Hepatitis C Virus Vaccines in the Era of New Direct-acting Antivirals

Chao Shi; Alexander Ploss


Expert Rev Gastroenterol Hepatol. 2013;7(2):171-185. 

In This Article

Engineering the Hosts to Accommodate HCV

Another direction researchers have taken to create an animal model is to engineer the host environment to support HCV infection. Host adaptation can be achieved by actually transplanting human tissues to humanize relevant tissue compartments or by genetic adaptation of the host species. It has been demonstrated that engraftment of human hepatocytes into suitable xenorecipients can render mice susceptible to HCV infection.[146] In these xenotransplantation models, liver injury is induced in the recipients before transplantation to provide a growth stimulus to the engrafted human hepatocytes. Currently, the urokinase plasminogen activator transgenic mouse and fumary lacetoacetate hydrolase deficient mouse, both being susceptible to endogenous liver injury, were used in combination with severe immunodeficiency for liver xenotransplantation models.[147–149] Human liver-chimeric mice can be successfully infected with HCV.[146,147,150] However, a major drawback of these human liver-chimeric mice is the lack of a functional immune system. Although the efficacy of neutralizing antibodies and antiviral drugs can be assessed in those mice, it is difficult to study the immune responses induced by vaccines. Recently, an alternative xenorecipient strain has been constructed, in which FK506 binding protein fused to active caspase 8 is transgenically expressed.[125] Upon injection of the FK506 dimerizer, AP20187 apoptosis is induced in mouse hepatocytes. Remarkably, mice injected with a mixture of autologous human hepatoblasts, nonparenchymal cells and hematopoietic stem cells resulted in measurable human hepatic and hematopoietic chimerism. Dually engrafted mice not only supported HCV viremia at very low levels but also mounted antigen-specific viral immune response.[125] Although the functionality of the human immune system still requires substantial improvement, these and similar xenotransplant models may become a suitable platform to analyze vaccine induced, human anti-HCV immunity in a small animal model.

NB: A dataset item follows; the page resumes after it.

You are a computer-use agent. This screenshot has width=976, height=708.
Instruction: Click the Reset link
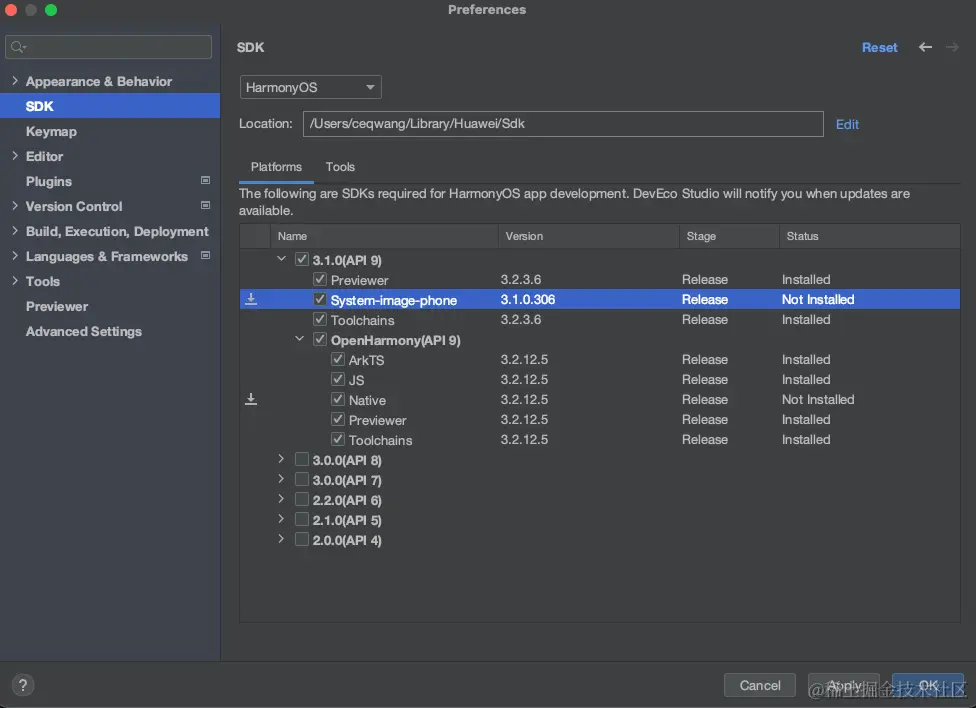pos(879,47)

Alternatively, mice have been genetically modified to be more permissive for HCV infection. Based on the previous discovery that human CD81 and OCLN constitute the minimal set of entry factors required for viral uptake into rodent cells,[134] mice were engineered to express adenovirally delivered human entry factors.[151] These genetically humanized mice support HCV entry. Importantly, this mouse is fully immunocompetent, and it is thus suitable for immunization and challenge studies. However, in order for this model to gain additional utility, for example, to study virus-induced immunity or to evaluate therapeutic vaccine candidates, the recapitulation of the entire life cycle in an inbred, genetically humanized mouse would be critical. Nevertheless, the introduction of a small animal model with a competent immune system, would be an enabling tool in HCV vaccine research.